The base enables rapid deployment of operations and forces across the middle east, east Africa and south Asia, helping combat some of the most challenging threats, including from terrorism and hostile states, and it has a unique strategic location. The treaty ensures that the UK retains complete operational control of Diego Garcia well into the next century. It has robust security measures that prevent threats from the outer islands of the archipelago, including: a 24 nautical mile buffer zone where nothing can be built or placed without UK consent; a rigorous process to prevent activities on the wider islands; a strict ban on foreign security forces on the outer islands, whether civilian or military; and a binding obligation to ensure the base is never undermined. These robust provisions give the UK an effective veto over any activity that presents a clear and direct threat to the base on Diego Garcia, and they will categorically prevent our adversaries from compromising the base.

_____

# Work request A:
In the records below, copy out word for word the stretch from the line containing "Locate an element on the screen. This" through the end of the records.

# Records:
_____

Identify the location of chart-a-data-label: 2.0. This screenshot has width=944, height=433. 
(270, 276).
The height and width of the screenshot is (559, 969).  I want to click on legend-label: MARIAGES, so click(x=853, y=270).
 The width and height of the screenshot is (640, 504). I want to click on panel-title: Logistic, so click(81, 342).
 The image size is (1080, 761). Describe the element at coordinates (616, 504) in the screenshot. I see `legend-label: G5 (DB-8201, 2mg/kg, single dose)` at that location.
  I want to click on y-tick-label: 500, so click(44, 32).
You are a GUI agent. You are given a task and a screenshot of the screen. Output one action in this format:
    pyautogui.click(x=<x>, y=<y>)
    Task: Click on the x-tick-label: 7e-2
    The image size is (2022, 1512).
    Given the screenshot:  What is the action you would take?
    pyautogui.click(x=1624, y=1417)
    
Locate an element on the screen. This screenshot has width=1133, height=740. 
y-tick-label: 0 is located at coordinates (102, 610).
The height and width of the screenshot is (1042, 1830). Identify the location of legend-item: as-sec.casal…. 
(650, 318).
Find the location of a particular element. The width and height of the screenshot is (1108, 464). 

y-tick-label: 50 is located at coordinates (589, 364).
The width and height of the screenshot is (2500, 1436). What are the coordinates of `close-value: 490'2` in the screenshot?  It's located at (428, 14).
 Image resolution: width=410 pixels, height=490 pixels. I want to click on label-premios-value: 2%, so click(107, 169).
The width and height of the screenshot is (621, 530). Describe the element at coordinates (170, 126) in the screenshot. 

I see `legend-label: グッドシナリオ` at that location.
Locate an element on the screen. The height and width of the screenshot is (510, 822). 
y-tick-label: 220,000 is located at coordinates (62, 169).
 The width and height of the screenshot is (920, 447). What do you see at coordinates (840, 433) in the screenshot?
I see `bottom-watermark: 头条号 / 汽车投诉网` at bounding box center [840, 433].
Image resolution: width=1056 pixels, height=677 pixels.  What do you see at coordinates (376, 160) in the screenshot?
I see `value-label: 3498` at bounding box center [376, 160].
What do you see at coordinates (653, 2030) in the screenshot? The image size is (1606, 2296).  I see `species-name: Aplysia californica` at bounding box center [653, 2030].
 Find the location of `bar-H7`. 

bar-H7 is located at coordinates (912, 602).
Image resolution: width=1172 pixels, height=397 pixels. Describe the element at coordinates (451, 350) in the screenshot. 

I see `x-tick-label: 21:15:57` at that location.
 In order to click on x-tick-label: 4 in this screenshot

_____

# Work request B:
Answer these questions from the passage above about the Diego Garcia base, one per line:
(i) Across which regions does the base enable rapid deployment of operations and forces?
(ii) How wide is the buffer zone in which nothing can be built or placed without UK consent?
(iii) Who is banned from the outer islands?

# Answer box A:
Locate an element on the screen. This screenshot has width=1133, height=740. 
y-tick-label: 0 is located at coordinates (102, 610).
The height and width of the screenshot is (1042, 1830). Identify the location of legend-item: as-sec.casal…. 
(650, 318).
Find the location of a particular element. The width and height of the screenshot is (1108, 464). 

y-tick-label: 50 is located at coordinates (589, 364).
The width and height of the screenshot is (2500, 1436). What are the coordinates of `close-value: 490'2` in the screenshot?  It's located at (428, 14).
 Image resolution: width=410 pixels, height=490 pixels. I want to click on label-premios-value: 2%, so click(107, 169).
The width and height of the screenshot is (621, 530). Describe the element at coordinates (170, 126) in the screenshot. 

I see `legend-label: グッドシナリオ` at that location.
Locate an element on the screen. The height and width of the screenshot is (510, 822). 
y-tick-label: 220,000 is located at coordinates (62, 169).
 The width and height of the screenshot is (920, 447). What do you see at coordinates (840, 433) in the screenshot?
I see `bottom-watermark: 头条号 / 汽车投诉网` at bounding box center [840, 433].
Image resolution: width=1056 pixels, height=677 pixels.  What do you see at coordinates (376, 160) in the screenshot?
I see `value-label: 3498` at bounding box center [376, 160].
What do you see at coordinates (653, 2030) in the screenshot? The image size is (1606, 2296).  I see `species-name: Aplysia californica` at bounding box center [653, 2030].
 Find the location of `bar-H7`. 

bar-H7 is located at coordinates (912, 602).
Image resolution: width=1172 pixels, height=397 pixels. Describe the element at coordinates (451, 350) in the screenshot. 

I see `x-tick-label: 21:15:57` at that location.
 In order to click on x-tick-label: 4 in this screenshot

# Answer box B:
(i) The Middle East, east Africa and south Asia.
(ii) 24 nautical miles.
(iii) Foreign security forces, whether civilian or military.